As for the upcoming elections, Magashule is confident ‘we are going to do very well.’ They’ll not only win the Free State, he says, but also Northern Cape and the North West, home to his staunch ally in what was then known as The Premier’s League, Supra Mohumapelo. He also foresees having a foothold in Gauteng and the Eastern Cape and does not dismiss the possibility of working with other ‘progressive forces’ should the ACT find itself in parliament. What he does, however, vehemently reject is the insinuation that he has always been eyeing the presidency desirously. ‘I’m not even aiming to become president,’ he says, ‘I just want to serve.’

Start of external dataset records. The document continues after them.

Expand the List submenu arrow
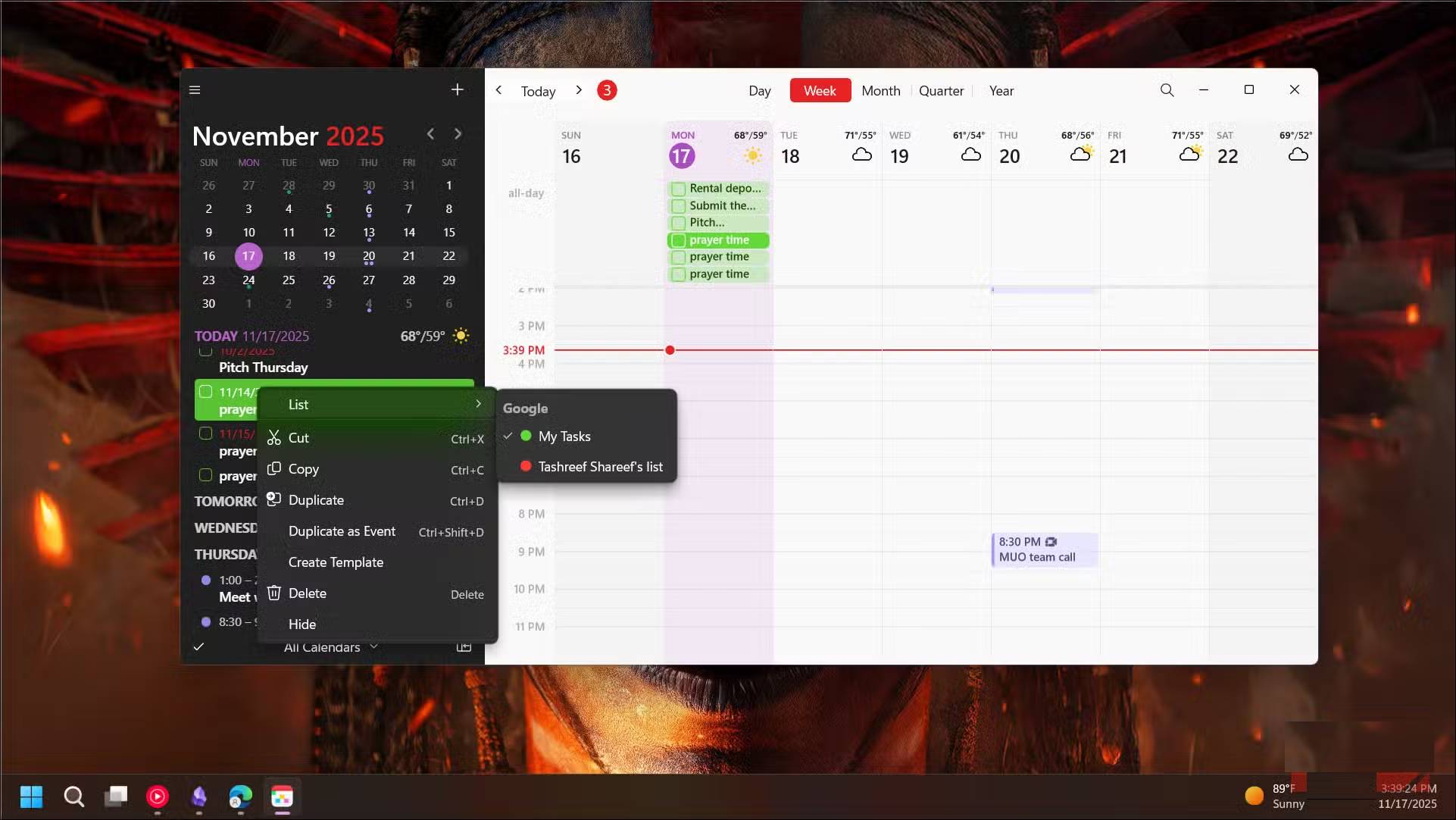 (478, 404)
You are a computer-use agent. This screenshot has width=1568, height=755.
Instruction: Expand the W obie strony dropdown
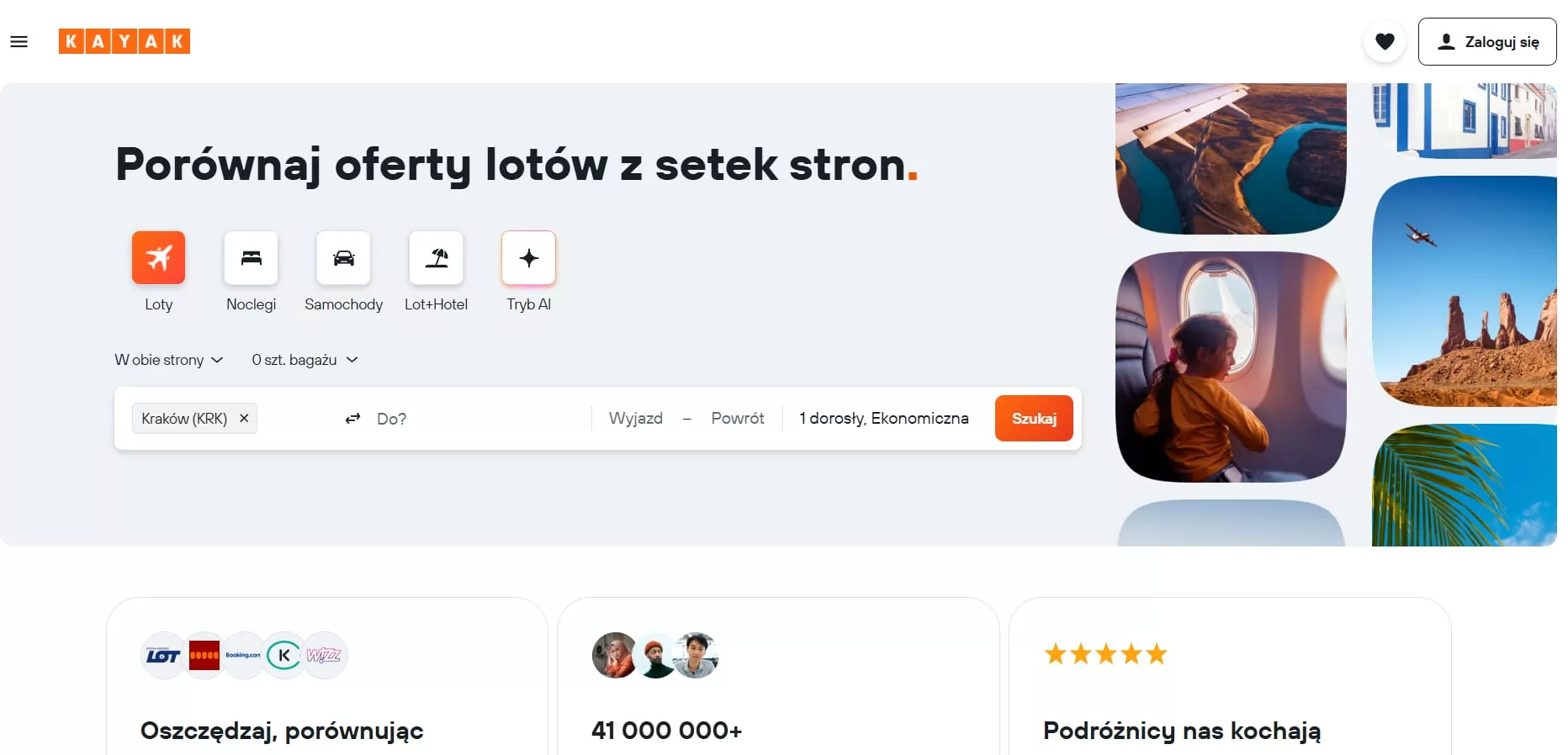point(169,360)
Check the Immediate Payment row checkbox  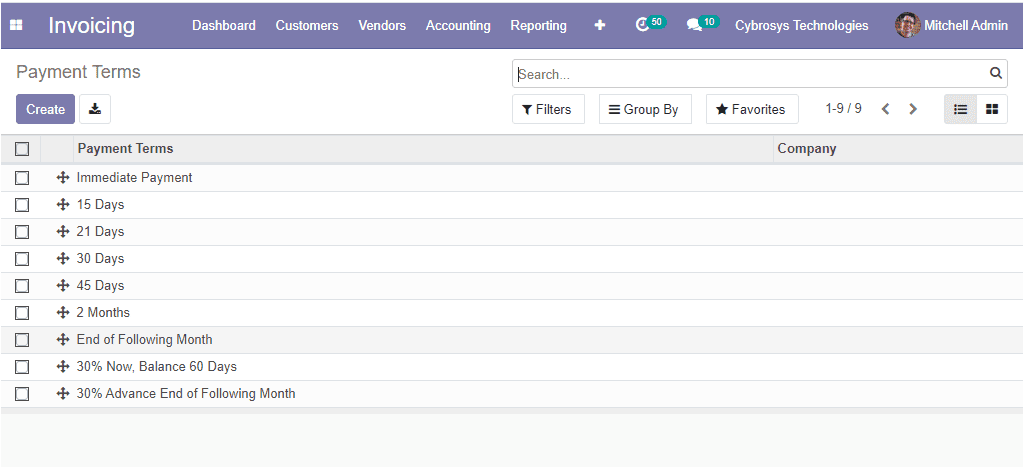(x=22, y=178)
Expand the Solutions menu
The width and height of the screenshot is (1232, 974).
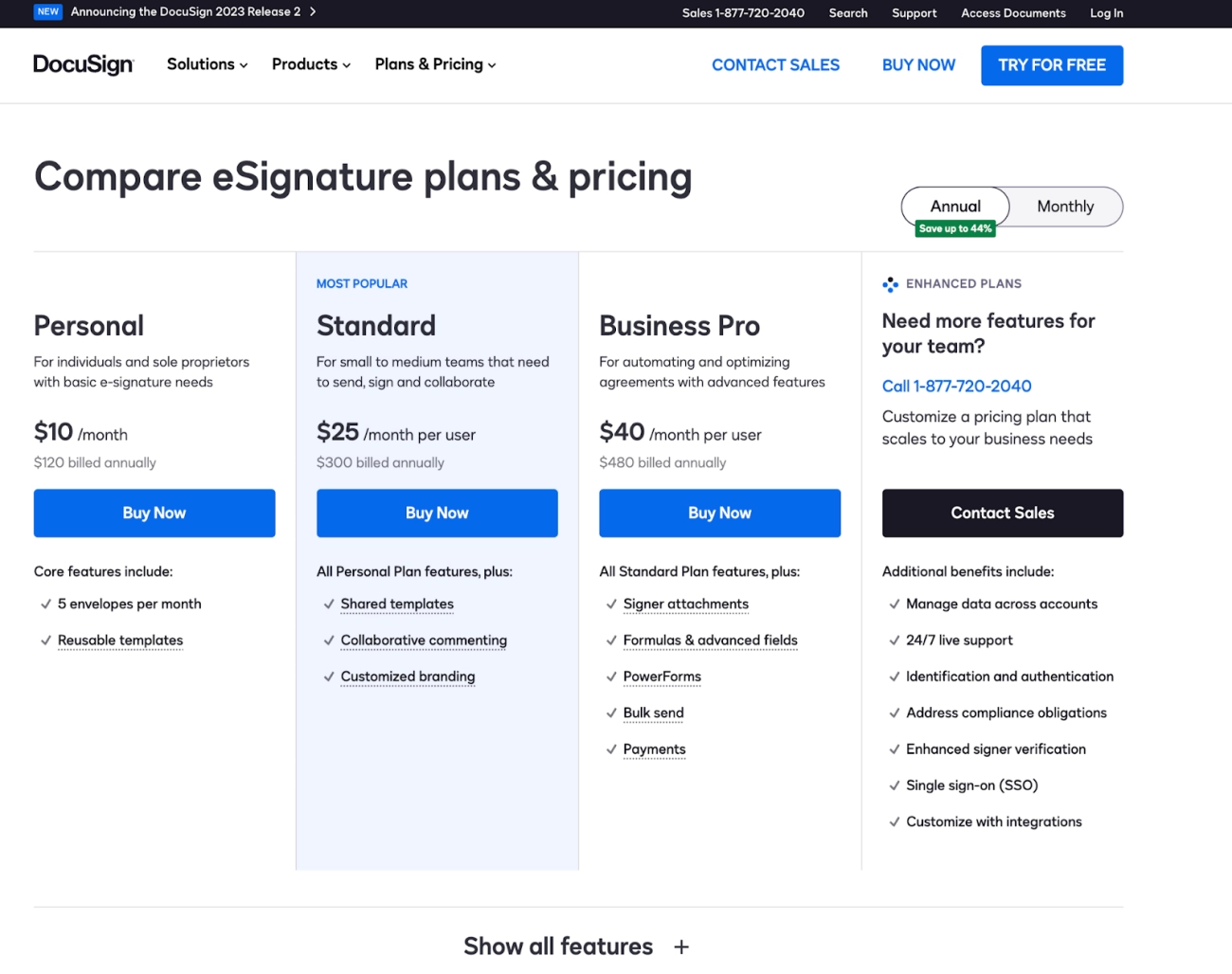[206, 64]
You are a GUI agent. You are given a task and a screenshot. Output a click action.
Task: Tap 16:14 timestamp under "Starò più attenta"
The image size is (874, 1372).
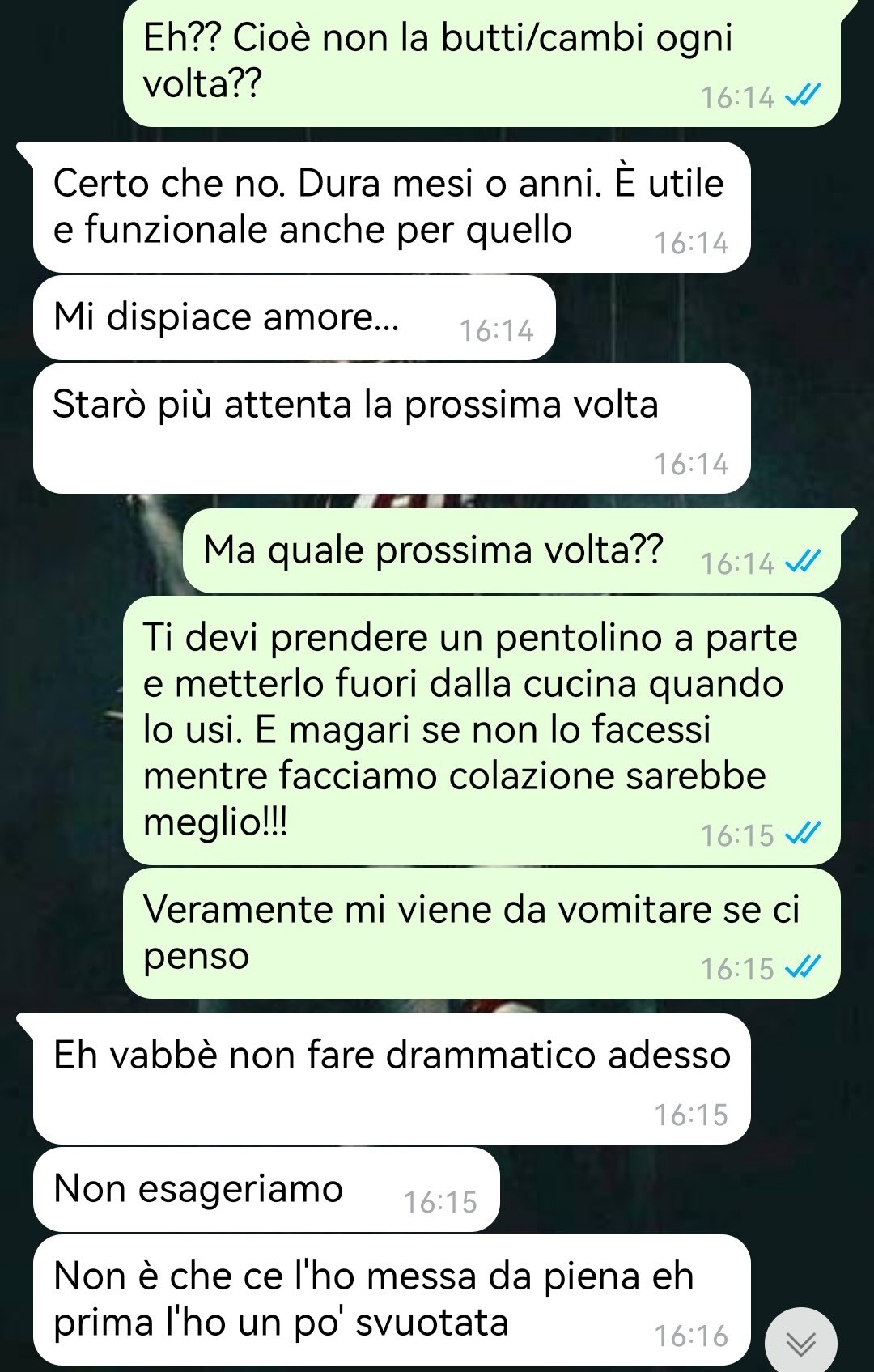click(691, 465)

In the main, Magashule believes that white monopoly capitalists have been hovering on the wings, meticulously planning to maintain the status quo of white dominance since Madiba’s release from prison, and, in Ramaphosa, have found an amiable yes-man. He is further concerned that ‘white parties are coming together [and] deliberately establishing splinter black parties.’ By his assessment, ensembles like ActionSA and the mushrooming new black parties are nothing other than an invisible white hand deliberately set to play ‘divide and conquer.’ He wishes that all black parties would converge under a single umbrella because by his reckoning the forthcoming election is ‘wafa wafa’ – do or die – and ‘if we miss it this time as blacks and Africans in particular, forget, our country will go forever.’
It would seem that this is the Pan-Africanist backbone that informs, amongst others, the ACT, EFF, and PAC. In the meanwhile, the ACT still aims to consult with ‘the people’ on policy and a way forward and although there have been talks with the EFF, Magashule says he was not interested in joining the Red Brigade.
Be that as it may, the ‘white and foreign threat’ are posed to be major talking points in the forthcoming ballot. As previously written, ActionSA and Operation Dudula have been quick out the starting blocks on immigration. Racial paranoia remains so intimately etched to the social fabric that it would be remiss to imagine that it won’t be making its characteristic feature. On the other side, RISE Mzansi aims to reconfigure what is considered a pejorative term as they posture themselves as a party where being a ‘clever black’ … ‘is a gift to be celebrated, harnessed, and protected.’
In another bizarre twist, former Chief Justice Mogoeng Mogoeng has come out to say that God has told him three times that the ex-jurist will be president of SA someday. According to Mogoeng the Almighty said, “he doesn’t want it to happen through an electoral process, he doesn’t want me join a political party. He doesn’t want me to form any political party. It is going to be miraculous.”
Whether after such divine pronouncements voters will still remember the lanky ex-footballer from Parys (who has been known to hand out wads of cash on the campaign trail) fondly enough to entrust him with their vote remains to be seen. But it would appear that the Magashule everyone thought was done for has been holding an ace up his sleeve.